* _Work item_
Write out each line of the entries below that holds the word "computer".

* _Dataset entries_
- - -
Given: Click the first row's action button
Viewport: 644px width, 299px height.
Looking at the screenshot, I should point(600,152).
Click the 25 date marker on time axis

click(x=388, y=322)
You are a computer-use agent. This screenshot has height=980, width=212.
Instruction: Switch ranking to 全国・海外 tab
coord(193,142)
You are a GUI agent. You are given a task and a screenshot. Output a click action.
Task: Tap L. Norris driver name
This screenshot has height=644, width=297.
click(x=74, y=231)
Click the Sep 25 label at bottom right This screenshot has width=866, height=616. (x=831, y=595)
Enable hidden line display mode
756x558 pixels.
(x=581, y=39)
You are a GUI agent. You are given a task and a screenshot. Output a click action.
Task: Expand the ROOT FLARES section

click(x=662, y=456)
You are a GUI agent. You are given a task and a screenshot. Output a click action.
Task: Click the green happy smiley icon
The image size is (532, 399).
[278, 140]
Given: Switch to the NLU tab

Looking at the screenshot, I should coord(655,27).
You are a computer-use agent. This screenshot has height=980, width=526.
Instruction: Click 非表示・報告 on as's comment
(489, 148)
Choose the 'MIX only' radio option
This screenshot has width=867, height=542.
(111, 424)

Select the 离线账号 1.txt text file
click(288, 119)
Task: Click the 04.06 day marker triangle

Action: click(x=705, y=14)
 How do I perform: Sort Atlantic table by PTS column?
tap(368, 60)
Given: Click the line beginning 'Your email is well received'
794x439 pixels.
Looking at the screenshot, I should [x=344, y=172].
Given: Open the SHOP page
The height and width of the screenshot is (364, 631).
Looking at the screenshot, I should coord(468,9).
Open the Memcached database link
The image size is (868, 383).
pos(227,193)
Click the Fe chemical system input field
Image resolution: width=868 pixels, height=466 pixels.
- - -
* _Task response_
You are a computer-use agent. This screenshot has height=980, width=212.
You are a computer-use agent. This screenshot has height=980, width=526.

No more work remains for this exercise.